Abstract

Shruti Jaswal and Rajeev Garg*

ABSTRACT

The primary aim of this research was to improve the solubility and Bioavailability of BCS Class-IV drugs because of their low solubility and Low permeability and dissolution rate. Solubility is one of the important parameter to achieve desired concentration of drug in systemic circulation for therapeutic response to be shown. The aim of research work is to prepare oral dispersible tablets using solid dispersion as a core material. Solid dispersions were prepared by kneading method, physical mixture and solvent evaporation method using varied concentrations of hydrophilic polymer (Cyclodextrins).

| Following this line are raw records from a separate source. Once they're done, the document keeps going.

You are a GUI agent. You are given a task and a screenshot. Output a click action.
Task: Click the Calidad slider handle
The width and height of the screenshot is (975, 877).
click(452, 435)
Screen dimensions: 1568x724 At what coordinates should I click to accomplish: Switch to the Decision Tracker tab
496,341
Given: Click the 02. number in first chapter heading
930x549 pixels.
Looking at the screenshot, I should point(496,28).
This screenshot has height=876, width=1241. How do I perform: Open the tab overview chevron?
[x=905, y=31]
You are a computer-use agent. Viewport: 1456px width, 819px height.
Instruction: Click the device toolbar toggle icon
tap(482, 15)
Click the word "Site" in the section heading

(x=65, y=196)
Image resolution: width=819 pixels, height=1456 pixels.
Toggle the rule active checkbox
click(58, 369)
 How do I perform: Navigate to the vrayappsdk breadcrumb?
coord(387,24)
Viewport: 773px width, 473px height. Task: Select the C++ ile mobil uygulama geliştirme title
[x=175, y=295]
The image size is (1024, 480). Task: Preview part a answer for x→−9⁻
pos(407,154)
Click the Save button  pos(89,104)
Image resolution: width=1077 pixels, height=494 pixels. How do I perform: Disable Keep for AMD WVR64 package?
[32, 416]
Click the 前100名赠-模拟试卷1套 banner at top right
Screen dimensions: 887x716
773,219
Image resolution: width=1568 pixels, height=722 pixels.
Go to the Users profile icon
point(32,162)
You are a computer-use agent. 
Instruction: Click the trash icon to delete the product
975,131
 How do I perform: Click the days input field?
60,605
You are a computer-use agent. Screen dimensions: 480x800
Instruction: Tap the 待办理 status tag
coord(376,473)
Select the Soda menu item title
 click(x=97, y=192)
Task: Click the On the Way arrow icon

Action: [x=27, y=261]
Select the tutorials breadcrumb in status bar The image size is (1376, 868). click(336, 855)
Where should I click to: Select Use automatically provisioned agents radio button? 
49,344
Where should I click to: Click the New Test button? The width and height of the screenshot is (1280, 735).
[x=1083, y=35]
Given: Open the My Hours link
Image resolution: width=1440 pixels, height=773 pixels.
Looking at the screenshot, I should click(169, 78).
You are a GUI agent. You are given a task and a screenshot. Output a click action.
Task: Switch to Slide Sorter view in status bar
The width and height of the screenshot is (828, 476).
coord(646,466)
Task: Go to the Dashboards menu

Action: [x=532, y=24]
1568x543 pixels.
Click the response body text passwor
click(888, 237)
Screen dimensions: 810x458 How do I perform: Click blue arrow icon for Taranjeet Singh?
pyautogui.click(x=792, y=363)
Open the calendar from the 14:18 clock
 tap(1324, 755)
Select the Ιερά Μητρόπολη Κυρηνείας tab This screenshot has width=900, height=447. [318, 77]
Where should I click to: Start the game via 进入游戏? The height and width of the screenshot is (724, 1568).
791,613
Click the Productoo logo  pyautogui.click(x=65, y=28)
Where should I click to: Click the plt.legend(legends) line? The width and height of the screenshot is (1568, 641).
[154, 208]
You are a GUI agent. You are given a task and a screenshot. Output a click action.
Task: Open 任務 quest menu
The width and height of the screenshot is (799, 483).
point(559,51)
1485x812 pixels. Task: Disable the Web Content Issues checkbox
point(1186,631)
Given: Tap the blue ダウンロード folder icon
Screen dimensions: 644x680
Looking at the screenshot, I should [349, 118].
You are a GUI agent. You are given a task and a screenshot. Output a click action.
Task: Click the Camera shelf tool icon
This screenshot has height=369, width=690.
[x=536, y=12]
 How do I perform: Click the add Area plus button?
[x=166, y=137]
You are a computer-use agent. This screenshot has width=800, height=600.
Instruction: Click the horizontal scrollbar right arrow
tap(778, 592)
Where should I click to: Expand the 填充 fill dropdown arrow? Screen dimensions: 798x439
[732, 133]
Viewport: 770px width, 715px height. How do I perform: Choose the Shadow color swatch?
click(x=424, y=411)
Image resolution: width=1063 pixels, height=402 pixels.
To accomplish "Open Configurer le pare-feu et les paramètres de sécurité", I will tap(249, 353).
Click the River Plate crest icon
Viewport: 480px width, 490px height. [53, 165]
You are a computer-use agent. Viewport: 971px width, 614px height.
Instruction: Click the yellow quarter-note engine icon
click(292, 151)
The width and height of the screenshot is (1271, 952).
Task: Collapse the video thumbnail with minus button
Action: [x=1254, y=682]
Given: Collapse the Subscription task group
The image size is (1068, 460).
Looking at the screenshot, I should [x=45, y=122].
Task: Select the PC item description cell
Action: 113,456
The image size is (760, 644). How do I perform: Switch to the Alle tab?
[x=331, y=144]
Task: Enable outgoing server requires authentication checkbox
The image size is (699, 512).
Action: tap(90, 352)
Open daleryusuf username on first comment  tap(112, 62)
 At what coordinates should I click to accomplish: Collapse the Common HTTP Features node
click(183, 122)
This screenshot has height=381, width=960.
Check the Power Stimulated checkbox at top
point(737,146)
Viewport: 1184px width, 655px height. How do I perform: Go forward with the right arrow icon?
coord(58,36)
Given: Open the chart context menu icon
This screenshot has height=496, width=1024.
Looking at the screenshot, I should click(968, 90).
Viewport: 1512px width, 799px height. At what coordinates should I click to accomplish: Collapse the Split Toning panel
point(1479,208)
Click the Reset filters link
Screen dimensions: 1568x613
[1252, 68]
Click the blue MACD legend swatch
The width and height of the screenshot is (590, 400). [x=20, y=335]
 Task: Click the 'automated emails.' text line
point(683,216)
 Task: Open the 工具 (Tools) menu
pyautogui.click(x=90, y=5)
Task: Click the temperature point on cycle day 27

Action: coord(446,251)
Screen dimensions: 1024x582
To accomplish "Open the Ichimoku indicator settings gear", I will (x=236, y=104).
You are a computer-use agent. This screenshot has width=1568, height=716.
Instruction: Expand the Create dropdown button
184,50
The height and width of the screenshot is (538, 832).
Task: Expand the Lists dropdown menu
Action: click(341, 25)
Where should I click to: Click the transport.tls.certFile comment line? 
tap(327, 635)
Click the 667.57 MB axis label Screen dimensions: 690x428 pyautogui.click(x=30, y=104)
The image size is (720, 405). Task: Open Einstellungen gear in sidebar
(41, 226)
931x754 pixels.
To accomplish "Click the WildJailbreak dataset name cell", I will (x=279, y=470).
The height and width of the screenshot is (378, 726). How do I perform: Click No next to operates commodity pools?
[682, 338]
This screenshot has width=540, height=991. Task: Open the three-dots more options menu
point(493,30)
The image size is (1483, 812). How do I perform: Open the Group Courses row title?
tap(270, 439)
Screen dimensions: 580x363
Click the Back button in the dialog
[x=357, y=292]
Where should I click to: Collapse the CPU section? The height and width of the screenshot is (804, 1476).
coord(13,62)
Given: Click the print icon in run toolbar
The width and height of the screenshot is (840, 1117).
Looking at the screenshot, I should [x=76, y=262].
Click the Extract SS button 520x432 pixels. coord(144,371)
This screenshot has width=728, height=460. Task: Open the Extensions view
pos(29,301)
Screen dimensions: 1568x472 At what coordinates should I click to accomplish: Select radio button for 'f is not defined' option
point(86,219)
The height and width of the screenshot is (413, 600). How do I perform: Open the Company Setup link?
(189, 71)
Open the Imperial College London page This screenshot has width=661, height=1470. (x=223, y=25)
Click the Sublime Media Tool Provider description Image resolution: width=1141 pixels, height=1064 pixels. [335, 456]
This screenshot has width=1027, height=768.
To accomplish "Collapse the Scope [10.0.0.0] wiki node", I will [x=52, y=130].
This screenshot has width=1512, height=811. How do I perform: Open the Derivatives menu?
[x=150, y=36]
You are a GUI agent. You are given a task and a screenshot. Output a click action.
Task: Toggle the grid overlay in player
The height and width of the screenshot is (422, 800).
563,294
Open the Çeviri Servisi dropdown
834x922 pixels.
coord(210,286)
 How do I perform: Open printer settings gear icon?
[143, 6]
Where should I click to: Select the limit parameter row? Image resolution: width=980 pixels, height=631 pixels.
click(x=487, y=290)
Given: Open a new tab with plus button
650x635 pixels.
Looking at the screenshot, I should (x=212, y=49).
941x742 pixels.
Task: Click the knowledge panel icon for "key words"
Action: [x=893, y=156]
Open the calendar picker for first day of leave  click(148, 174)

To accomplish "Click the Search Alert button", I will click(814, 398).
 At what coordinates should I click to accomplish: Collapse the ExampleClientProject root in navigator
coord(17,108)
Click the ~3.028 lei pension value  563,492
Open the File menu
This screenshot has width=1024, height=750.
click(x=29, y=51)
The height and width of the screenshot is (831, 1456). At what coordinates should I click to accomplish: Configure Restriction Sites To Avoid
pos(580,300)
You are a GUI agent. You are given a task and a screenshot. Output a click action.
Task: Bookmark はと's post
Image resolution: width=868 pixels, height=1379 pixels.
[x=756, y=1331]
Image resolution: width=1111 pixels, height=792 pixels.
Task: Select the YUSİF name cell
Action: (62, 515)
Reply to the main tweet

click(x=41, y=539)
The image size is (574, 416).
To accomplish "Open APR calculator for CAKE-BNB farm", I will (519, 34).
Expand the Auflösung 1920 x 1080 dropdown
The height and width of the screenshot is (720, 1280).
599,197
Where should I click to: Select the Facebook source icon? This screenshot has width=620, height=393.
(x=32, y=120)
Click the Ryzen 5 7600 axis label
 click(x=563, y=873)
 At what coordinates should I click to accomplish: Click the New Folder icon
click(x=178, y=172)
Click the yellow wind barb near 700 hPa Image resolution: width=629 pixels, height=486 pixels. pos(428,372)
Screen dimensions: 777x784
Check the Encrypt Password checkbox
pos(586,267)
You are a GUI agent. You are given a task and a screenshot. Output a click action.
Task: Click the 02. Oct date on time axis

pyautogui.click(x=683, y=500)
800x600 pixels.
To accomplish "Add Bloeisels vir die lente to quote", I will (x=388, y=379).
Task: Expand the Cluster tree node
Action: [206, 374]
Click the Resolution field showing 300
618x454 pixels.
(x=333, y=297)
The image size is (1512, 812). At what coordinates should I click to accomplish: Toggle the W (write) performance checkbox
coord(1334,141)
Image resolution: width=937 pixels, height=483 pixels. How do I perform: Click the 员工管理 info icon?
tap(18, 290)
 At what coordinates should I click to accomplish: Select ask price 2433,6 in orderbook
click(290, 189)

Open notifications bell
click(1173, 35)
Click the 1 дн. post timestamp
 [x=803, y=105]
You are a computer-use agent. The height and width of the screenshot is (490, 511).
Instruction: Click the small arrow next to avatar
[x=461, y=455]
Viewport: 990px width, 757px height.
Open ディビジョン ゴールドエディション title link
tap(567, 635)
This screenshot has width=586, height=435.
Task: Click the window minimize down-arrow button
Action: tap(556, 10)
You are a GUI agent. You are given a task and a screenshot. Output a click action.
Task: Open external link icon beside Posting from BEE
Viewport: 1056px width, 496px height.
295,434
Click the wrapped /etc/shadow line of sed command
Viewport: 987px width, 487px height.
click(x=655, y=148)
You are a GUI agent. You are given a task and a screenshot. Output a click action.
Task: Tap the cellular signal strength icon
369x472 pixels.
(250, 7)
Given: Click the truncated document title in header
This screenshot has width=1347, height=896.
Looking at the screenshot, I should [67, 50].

Dissolution profile predicted that solid dispersion prepared with 1:2 % w/w CP and Cyclodextrins by solvent evaporation has shown highest drug release. Powder blend of all formulations was evaluated for pre-compression parameters (FTIR, Hausner’s ratio, Carr’s index and angle of repose) and it was observed that all excipients were compatible with CP and has excellent flow properties. Dispersible tablets were prepared by direct compression method using different concentration (0, 2.5 and 5 % w/w) of croscarmellose sodium and were evaluated for drug content, weight variation, friability, dispersion time and in vitro drug release studies. Drug content was found to be more than 94 % for all prepared tablets whereas friability and weight variation were below 1 % and 5 % w/w respectively. Tablet formulations containing 5% w/w of croscarmellose sodium showed least dispersion time (2.51 minutes) and highest drug release 96 % in just 30 minutes which was better than marketed formulation (CEFOPROX) as well as pure drug.